(Saved entries)

--------

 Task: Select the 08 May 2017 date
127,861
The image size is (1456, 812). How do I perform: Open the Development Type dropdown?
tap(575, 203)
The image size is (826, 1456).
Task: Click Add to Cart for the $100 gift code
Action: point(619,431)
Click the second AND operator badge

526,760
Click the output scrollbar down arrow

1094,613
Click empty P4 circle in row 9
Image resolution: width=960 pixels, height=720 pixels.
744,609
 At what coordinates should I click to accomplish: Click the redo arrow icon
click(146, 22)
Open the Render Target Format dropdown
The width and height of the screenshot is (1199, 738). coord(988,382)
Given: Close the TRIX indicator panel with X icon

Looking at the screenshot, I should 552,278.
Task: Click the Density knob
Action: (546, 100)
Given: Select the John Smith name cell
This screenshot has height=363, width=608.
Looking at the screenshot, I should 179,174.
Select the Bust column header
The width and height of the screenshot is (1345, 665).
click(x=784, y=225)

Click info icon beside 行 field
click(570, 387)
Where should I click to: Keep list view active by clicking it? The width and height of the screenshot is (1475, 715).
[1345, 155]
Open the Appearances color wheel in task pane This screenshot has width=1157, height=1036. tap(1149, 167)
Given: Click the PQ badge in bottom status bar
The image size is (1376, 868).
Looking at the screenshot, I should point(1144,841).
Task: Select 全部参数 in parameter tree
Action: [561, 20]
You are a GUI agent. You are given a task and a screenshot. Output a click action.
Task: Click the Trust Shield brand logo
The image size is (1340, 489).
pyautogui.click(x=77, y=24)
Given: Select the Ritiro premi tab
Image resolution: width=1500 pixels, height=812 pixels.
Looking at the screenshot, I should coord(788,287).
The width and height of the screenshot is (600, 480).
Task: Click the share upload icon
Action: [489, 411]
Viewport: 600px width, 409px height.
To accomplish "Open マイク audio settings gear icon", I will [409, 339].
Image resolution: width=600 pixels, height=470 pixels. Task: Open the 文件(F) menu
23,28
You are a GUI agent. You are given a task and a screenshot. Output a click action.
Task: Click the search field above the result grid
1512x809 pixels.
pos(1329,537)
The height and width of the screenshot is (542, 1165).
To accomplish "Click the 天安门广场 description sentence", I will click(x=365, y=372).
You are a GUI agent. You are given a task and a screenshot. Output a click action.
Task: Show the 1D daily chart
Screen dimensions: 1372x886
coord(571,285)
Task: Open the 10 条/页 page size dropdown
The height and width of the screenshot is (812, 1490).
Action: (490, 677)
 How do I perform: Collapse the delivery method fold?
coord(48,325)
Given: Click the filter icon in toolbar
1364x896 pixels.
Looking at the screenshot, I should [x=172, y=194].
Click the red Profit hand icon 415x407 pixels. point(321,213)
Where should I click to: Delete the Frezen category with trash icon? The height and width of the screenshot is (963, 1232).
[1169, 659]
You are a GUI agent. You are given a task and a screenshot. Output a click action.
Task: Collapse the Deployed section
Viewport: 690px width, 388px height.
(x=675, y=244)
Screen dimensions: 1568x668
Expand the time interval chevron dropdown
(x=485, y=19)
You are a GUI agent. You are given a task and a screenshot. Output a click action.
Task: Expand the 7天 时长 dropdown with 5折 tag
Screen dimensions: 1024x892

--------

WHAT IS EXPECTED: Generate a verbatim printout of all the entries.

TASK SOLUTION:
 Task: Select the 08 May 2017 date
127,861
The image size is (1456, 812). How do I perform: Open the Development Type dropdown?
tap(575, 203)
The image size is (826, 1456).
Task: Click Add to Cart for the $100 gift code
Action: point(619,431)
Click the second AND operator badge

526,760
Click the output scrollbar down arrow

1094,613
Click empty P4 circle in row 9
Image resolution: width=960 pixels, height=720 pixels.
744,609
 At what coordinates should I click to accomplish: Click the redo arrow icon
click(146, 22)
Open the Render Target Format dropdown
The width and height of the screenshot is (1199, 738). coord(988,382)
Given: Close the TRIX indicator panel with X icon

Looking at the screenshot, I should 552,278.
Task: Click the Density knob
Action: (546, 100)
Given: Select the John Smith name cell
This screenshot has height=363, width=608.
Looking at the screenshot, I should 179,174.
Select the Bust column header
The width and height of the screenshot is (1345, 665).
click(x=784, y=225)

Click info icon beside 行 field
click(570, 387)
Where should I click to: Keep list view active by clicking it? The width and height of the screenshot is (1475, 715).
[1345, 155]
Open the Appearances color wheel in task pane This screenshot has width=1157, height=1036. tap(1149, 167)
Given: Click the PQ badge in bottom status bar
The image size is (1376, 868).
Looking at the screenshot, I should point(1144,841).
Task: Select 全部参数 in parameter tree
Action: [561, 20]
You are a GUI agent. You are given a task and a screenshot. Output a click action.
Task: Click the Trust Shield brand logo
The image size is (1340, 489).
pyautogui.click(x=77, y=24)
Given: Select the Ritiro premi tab
Image resolution: width=1500 pixels, height=812 pixels.
Looking at the screenshot, I should coord(788,287).
The width and height of the screenshot is (600, 480).
Task: Click the share upload icon
Action: [489, 411]
Viewport: 600px width, 409px height.
To accomplish "Open マイク audio settings gear icon", I will [409, 339].
Image resolution: width=600 pixels, height=470 pixels. Task: Open the 文件(F) menu
23,28
You are a GUI agent. You are given a task and a screenshot. Output a click action.
Task: Click the search field above the result grid
1512x809 pixels.
pos(1329,537)
The height and width of the screenshot is (542, 1165).
To accomplish "Click the 天安门广场 description sentence", I will click(x=365, y=372).
You are a GUI agent. You are given a task and a screenshot. Output a click action.
Task: Show the 1D daily chart
Screen dimensions: 1372x886
coord(571,285)
Task: Open the 10 条/页 page size dropdown
The height and width of the screenshot is (812, 1490).
Action: (490, 677)
 How do I perform: Collapse the delivery method fold?
coord(48,325)
Given: Click the filter icon in toolbar
1364x896 pixels.
Looking at the screenshot, I should [x=172, y=194].
Click the red Profit hand icon 415x407 pixels. point(321,213)
Where should I click to: Delete the Frezen category with trash icon? The height and width of the screenshot is (963, 1232).
[1169, 659]
You are a GUI agent. You are given a task and a screenshot. Output a click action.
Task: Collapse the Deployed section
Viewport: 690px width, 388px height.
(x=675, y=244)
Screen dimensions: 1568x668
Expand the time interval chevron dropdown
(x=485, y=19)
You are a GUI agent. You are given a task and a screenshot. Output a click action.
Task: Expand the 7天 时长 dropdown with 5折 tag
Screen dimensions: 1024x892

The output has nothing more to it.